Monday, November 22, 2010

Thanksgiving

          I don’t like Thanksgiving, the forced feasting, the mandated
excess. 
I’ve written tirades against it for years. After all, this year will be my 61st third-Thursday-in-November, and although I don’t remember all of them, the memories that come to mind generally feature someone getting embarrassingly drunk, arguments, break ups, stomach aches, greasy pots and pans to clean up afterwards.  And even if my personal day is pleasant, there’s the clogged grocery aisles, travel mayhem, too much TV, radio and newspaper coverage on how to cook a turkey, that I just want it to be over with.  But wait! The next day is Black Friday which ushers in the Shopping Season.  Yuck and double yuck.

          So, I’m going to share a poem about one Thanksgiving that was really wonderful: the time my entire family came from Los Angeles and San Francisco to Coarsegold, the second year John and I were married.  Here it is.

THANKSGIVING 1994

Thirty-five years ago we all fit snugly in
one small blue Mercedes that took us through
the drizzly continent of Europe
where we each got sick
and had to take odd local remedies
poultices, mustard packs, grated apples
small blue pills.

Now we are in two cars:
my mother, father and I share the Ford Explorer
with my husband who smoothly drives these mountain roads
so we can admire the autumn hues.

My grown niece follows in her red BMW
with her half-sister and my sister in back
and her boyfriend beside her, fiddling with the radio.

When we get to Nelder Grove it’s cold enough for gloves
but my sister is comfortable in purple zories.
She has no problem with the needle-strewn path.
“This is nice!” she whispers in the shady forest.
I wish she could carry the stillness with her
back to San Francisco and the noisy neighborhood where she lives.

Lauren up ahead does pirouettes in army fatigues.
Delicate fourteen-year-old fingertips the only indication
that a young girl resides in those oversize clothes.

My father, the atheist, all in white
            spotless!
says “It’s spiritual here, like a cathedral.”
The sheer age of the giant sequoias impresses him
not to mention their size.

And mother, who at seventy-three is still girlish
with her perky hair and springy gait, is thrilled
that the family is actually doing something together.

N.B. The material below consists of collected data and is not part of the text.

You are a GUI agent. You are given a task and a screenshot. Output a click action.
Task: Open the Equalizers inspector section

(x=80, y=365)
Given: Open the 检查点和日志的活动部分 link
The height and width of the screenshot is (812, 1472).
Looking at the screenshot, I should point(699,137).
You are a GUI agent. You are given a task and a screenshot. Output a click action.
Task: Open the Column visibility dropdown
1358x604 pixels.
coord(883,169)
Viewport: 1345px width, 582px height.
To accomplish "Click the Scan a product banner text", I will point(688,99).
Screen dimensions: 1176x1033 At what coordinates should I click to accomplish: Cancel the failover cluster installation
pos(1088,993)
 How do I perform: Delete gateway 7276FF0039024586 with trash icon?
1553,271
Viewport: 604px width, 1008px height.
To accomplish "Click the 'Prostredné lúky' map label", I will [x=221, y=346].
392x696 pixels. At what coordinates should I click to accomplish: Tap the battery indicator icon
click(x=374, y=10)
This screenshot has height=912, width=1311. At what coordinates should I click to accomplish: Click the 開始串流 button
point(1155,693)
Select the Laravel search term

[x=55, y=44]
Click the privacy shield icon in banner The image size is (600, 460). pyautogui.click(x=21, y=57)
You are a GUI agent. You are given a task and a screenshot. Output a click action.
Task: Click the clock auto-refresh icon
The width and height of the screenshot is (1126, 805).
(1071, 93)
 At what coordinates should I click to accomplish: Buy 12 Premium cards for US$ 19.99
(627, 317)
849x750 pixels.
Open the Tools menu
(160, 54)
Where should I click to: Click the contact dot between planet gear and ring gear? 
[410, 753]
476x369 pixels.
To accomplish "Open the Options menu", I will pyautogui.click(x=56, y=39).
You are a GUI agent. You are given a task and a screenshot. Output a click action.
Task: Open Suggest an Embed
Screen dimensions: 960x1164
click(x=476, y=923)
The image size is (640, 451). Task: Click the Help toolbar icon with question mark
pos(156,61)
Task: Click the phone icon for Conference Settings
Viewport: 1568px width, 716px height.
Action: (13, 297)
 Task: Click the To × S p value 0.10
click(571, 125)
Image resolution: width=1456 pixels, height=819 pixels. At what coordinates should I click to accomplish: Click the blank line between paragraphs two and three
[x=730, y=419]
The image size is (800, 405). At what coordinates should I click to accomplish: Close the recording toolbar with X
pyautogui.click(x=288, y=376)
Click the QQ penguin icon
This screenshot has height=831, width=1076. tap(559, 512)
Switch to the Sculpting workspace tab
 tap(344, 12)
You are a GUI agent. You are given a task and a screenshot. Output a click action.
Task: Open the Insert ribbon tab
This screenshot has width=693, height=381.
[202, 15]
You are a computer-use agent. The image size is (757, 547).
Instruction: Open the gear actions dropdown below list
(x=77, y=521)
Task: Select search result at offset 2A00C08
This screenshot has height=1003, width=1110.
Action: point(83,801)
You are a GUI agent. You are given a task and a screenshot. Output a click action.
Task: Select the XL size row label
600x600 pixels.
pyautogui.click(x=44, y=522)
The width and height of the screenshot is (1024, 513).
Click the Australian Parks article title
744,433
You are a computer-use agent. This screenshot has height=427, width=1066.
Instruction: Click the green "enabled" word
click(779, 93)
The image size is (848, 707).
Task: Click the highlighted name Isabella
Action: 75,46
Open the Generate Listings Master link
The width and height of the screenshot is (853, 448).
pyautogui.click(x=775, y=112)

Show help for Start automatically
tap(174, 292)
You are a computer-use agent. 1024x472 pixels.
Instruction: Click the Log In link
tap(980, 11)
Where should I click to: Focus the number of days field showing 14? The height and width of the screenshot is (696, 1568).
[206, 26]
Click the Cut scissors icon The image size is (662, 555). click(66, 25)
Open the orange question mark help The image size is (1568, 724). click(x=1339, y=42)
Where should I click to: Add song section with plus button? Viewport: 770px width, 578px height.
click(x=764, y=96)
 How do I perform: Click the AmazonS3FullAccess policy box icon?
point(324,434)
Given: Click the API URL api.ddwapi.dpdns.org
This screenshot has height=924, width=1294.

Later, at dinner, I pretend not to hear
when she hugs my husband and says,
“We love our son-in-law!” For I am the catalyst
who has coaxed my family from their coastal homes
to journey to the mountains and sleep in alien beds.

Soon my niece and her boyfriend appear
weaving and bumping into one another, newly in love.

I go from person to person, chatty, non-confrontational,
the preceding week’s hysteria now past.

We are all better for being with trees.

We are soothed and renewed,
surprised by our delight:

this is our clan.



1 comment:

  1. "I am the catalyst
    who has coaxed my family from their coastal homes"

    That is the money shot in the poem, for me.

    Good to meet you this morning. Thanks again for helping our kids with language.